Excerpted passage:
__________________________________________________

The 29% ethical Co-op & what Adam Smith might have made of Tesco

Co-op Fairtrade Mini Flapjack Bites: 29% Fairtrade ingredientsThese Fairtrade Mini Flapjack Bites are a touch too chewy for my tastes, but they’re moreish all the same. That’ll be the Belgian butter doing its job, I guess. But what caught my eye was the claim to be 29 per cent Fairtrade. It maybe facetious to suggest the remaining 71 per cent has been unfairly traded, but maybe not. And it does make you wonder if it is possible to be only partly ethical.

There’s no shortage of allegations that supermarkets trade unfairly with suppliers in the developed world (who make 71 per cent of Co-op’s Fairtrade Flapjacks). The FT’s upset Tesco with some forensic accounting that implies Tesco and Asda fund their growth via a credit ploy. The alleged ploy is a very old one: pay suppliers as late as possible – long after the goods have left the supermarkets’ shelves – and use this credit instead of bank finance to grow. Tesco have hit back with Royal Bank of Scotland research that shows they pay within 33 days on average. I’d be delighted if my clients were that good (although averages like that can hide many sins). The FT’s research will worry Tesco against whom allegations of supplier mistreatment and calls for break up are rife.

__________________________________________________

Information provided:
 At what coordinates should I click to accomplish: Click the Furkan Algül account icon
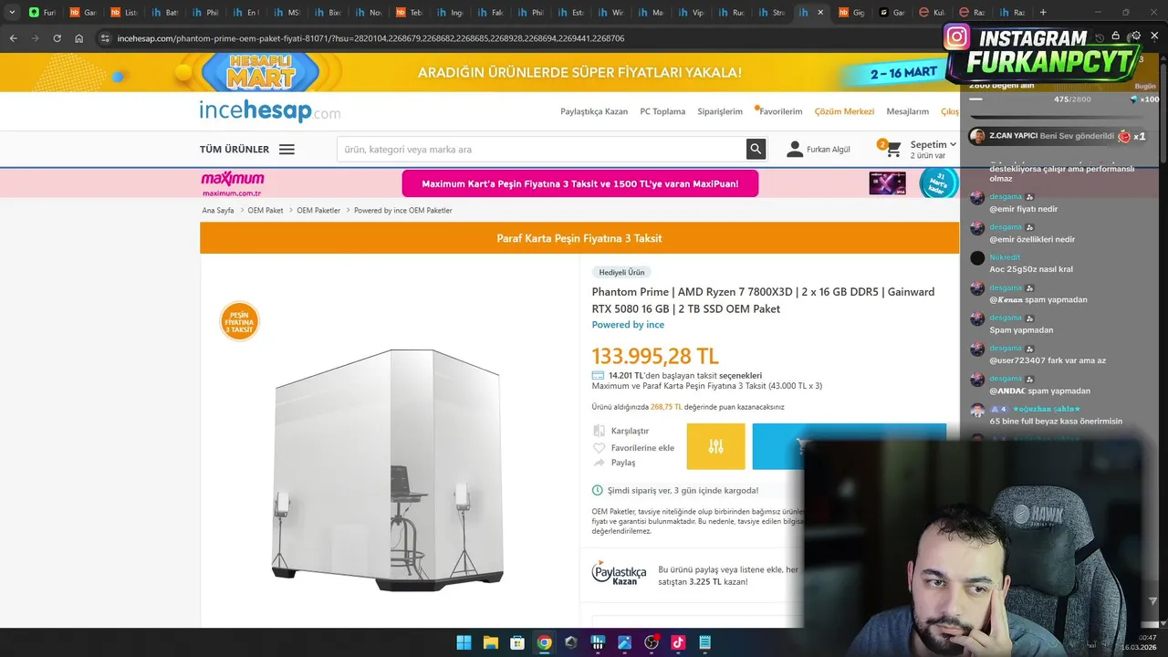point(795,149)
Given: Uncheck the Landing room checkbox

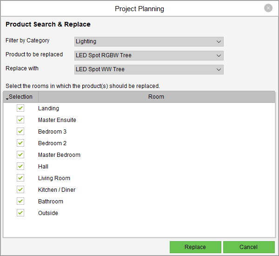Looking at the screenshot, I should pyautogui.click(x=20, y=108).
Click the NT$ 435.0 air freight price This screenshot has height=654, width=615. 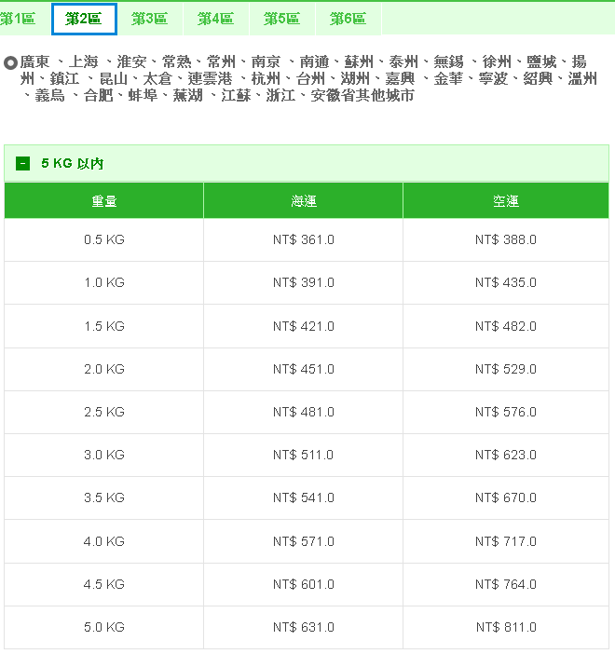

__________________________________________________

Tasks to perform:
(1) Answer these from the Co-op Fairtrade piece:
(a) What share of the Mini Flapjack Bites does the product claim is Fairtrade?
(b) Which ingredient does the writer credit with making the bites moreish?
(c) According to the Royal Bank of Scotland research Tesco cites, within how many days does Tesco pay suppliers on average?
(2) Reproduce the Co-op Fairtrade piece from "There’s no shortage" up to and including "up are rife.", word for word.
(3) Carry on writing the Co-op Fairtrade piece, starting after its final sentence.
The rows have no connection to the Co-op Fairtrade piece.

Set of answers:
(1)
(a) 29 per cent
(b) Belgian butter
(c) 33 days

(2)
There’s no shortage of allegations that supermarkets trade unfairly with suppliers in the developed world (who make 71 per cent of Co-op’s Fairtrade Flapjacks). The FT’s upset Tesco with some forensic accounting that implies Tesco and Asda fund their growth via a credit ploy. The alleged ploy is a very old one: pay suppliers as late as possible – long after the goods have left the supermarkets’ shelves – and use this credit instead of bank finance to grow. Tesco have hit back with Royal Bank of Scotland research that shows they pay within 33 days on average. I’d be delighted if my clients were that good (although averages like that can hide many sins). The FT’s research will worry Tesco against whom allegations of supplier mistreatment and calls for break up are rife.

(3)
And yet I’ve nothing but admiration for Tesco who have gotten where they are by doing a better job than everyone else. The real issue is that in capitalist societies, capital consolidates, monopolies are created and markets corrupted. Eliminating competition will always save costs in the short term, which makes it an inevitability. Adam Smith, too often misappropriated by capitalism’s nuttiest apologists, warned such monopolies always end in ‘negligence, profusion and malversation’. A tipping point will come where Tesco is simply too big. It won’t be their fault, but it will happen and at that point government will have to step in and break them up.